Presidium Federasi Serikat Guru Indonesia (FSGI) Guntur Ismail mengatakan, ada beberapa kerugian yang timbul akibat penambahan jam belajar siswa. "Kesempatan siswa untuk mengembangkan diri melalui belajar tambahan akan tertutup," kata Guntur.
Dari berbagai pengamatan FSGI terhadap siswa tanah air, didapat simpulan bahwa siswa yang lebih unggul dalam pembelajaran adalah siswa yang aktif dan memiliki hobi membaca. Kelebihan itu tidak muncul tiba-tiba melainkan perlu adanya ketersediaan waktu yang dikelola oleh siswa dengan kerja sama berbagai pihak.
Adapun usaha pengelolaan waktu yang sudah dilakukan oleh siswa adalah menambah lagi waktu belajar di luar sekolah. Misalnya, melalui belajar mandiri, belajar kelompok di rumah siswa, kelompok ahli yang dipimpin tutor sebaya, dan les privat atau belajar tambahan di lembaga bimbingan belajar. "Pola belajar seperti ini menyenangkan siswa dan akan berujung pada keadaan sangat positif, yakni cepat tercapainya kompetensi dasar," ucapnya.
Pola belajar menyenangkan dan tidak membosankan, kata Guntur, adalah amanat kurikulum nasional. Untuk itu, FSGI menilai adanya penambahan jam belajar siswa bertentangan dengan tuntutan kurikulum nasional dan amanat PP Nomor19 Tahun 2005 yang mendorong tumbuhnya kreativitas dan minat baca siswa Indonesia. Penambahan jam belajar dinilai sebagai upaya tirani atau pengekangan terhadap emosi siswa. "Suatu saat, ini akan menimbulkan terjadinya ledakan emosi yang luar biasa," kata Guntur.

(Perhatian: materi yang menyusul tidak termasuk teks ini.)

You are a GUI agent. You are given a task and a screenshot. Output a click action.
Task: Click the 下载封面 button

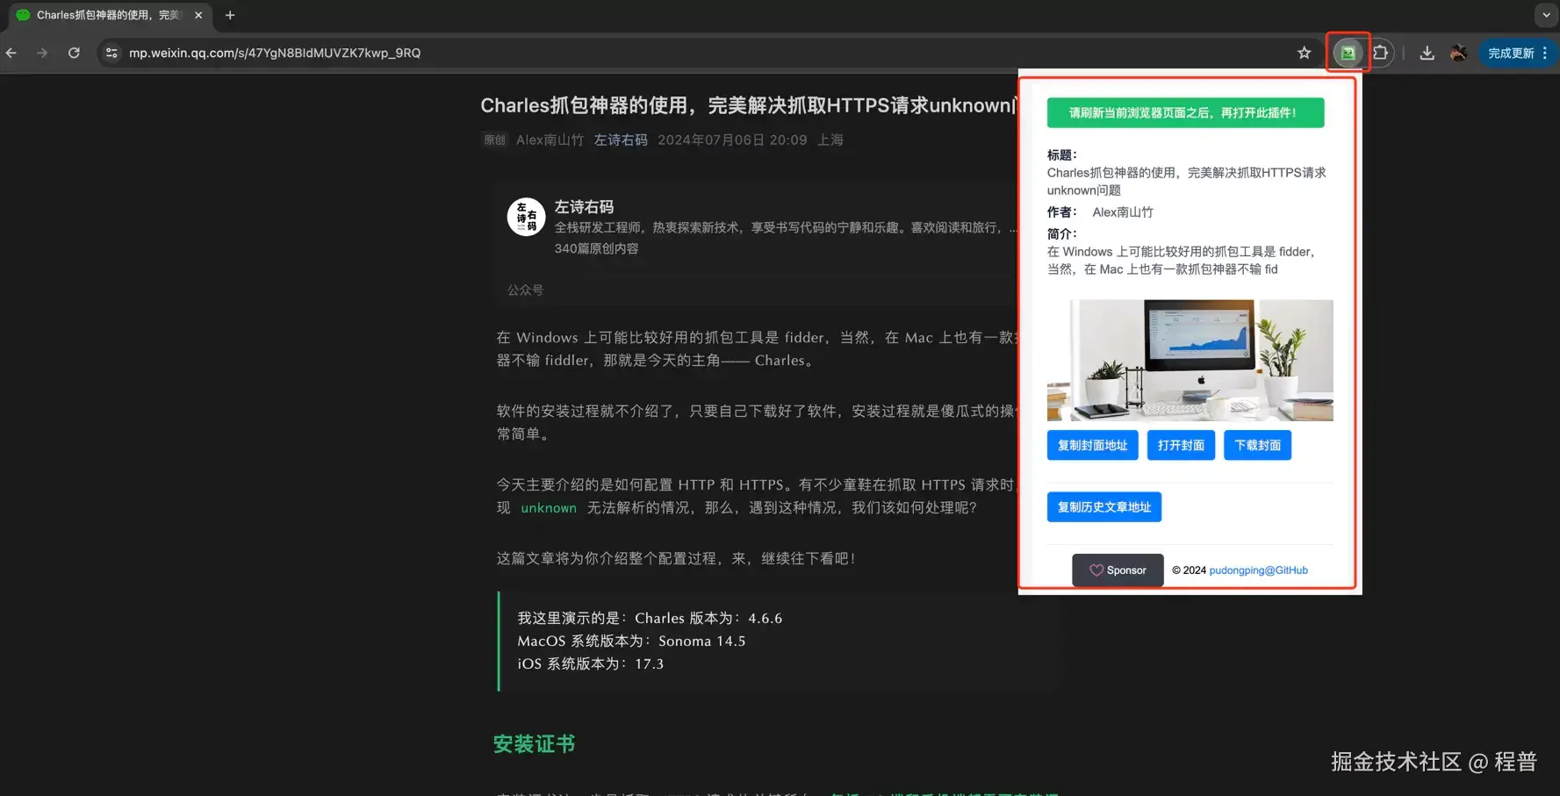[1257, 445]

Menurut Guntur, adanya penambahan jam belajar juga akan berakibat pada tidak ada atau berkurangnya waktu bagi siswa untuk mengerjakan pekerjaan rumah. Alasannya, siswa mengalami kelelahan sehingga kemungkinan besar, sepulang sekolah, siswa akan memilih istirahat (tidur). "Dari keadaan ini dapat diperkirakan peluang siswa yang tidak mengerjakan PR sangat besar dan risiko minat baca siswa semakin rendah," ujarnya.